This work addresses the NP-complete problem of minimizing fill-in during sparse matrix reordering to reduce memory and computational costs in matrix factorization. It introduces, for the first time, an end-to-end framework that reformulates the Fill-Path theorem into a learnable self-supervised objective based on path-based triplet inequalities. The approach employs a multi-scale graph neural network to extract structural vertex features and incorporates a tailored triplet sampling strategy along with a max-chain loss function, thereby avoiding reliance on proxy objectives lacking theoretical guarantees. Evaluated on the SuiteSparse dataset, the method significantly reduces fill-in and accelerates LU decomposition, outperforming both classical graph-theoretic and contemporary deep learning approaches.

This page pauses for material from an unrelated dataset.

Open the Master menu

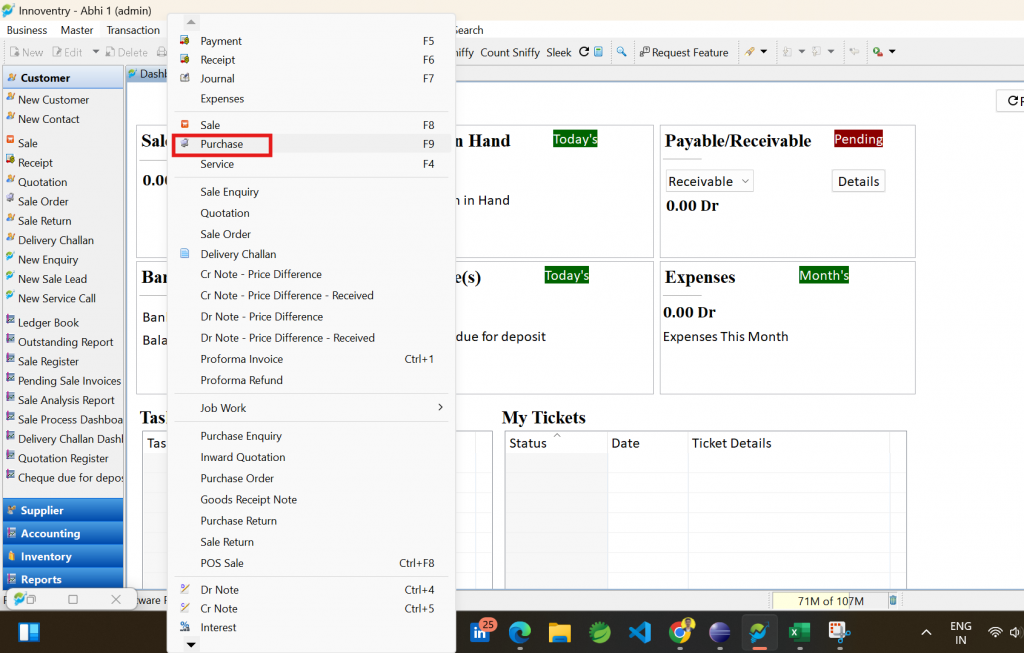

Rearranging the rows or columns of a sparse matrix using an appropriate ordering can significantly reduce fill-ins, i.e., new nonzeros introduced during matrix factorization, decreasing memory usage and runtime. However, finding an ordering that minimizes fill-ins is NP-complete. Existing approaches, including graph-theoretic and deep learning methods, rely on surrogate objectives without theoretical guarantees. The Fill-Path Theorem reveals a direct and intrinsic relationship between fill-in generation and the sparse structure of the matrix as path triplet inequalities. Here we first employ a multigrid graph network to capture structural information for each vertex. We then derive a triplet sampling strategy based on inequalities. Finally, we introduce an end-max chain loss function to reduce the number of triplets whose predicted scores satisfy these inequalities. Experimental evaluations on the publicly available SuiteSparse matrix collection demonstrate the superiority of the proposed method in terms of both fill-in reduction and speedup in LU factorization time.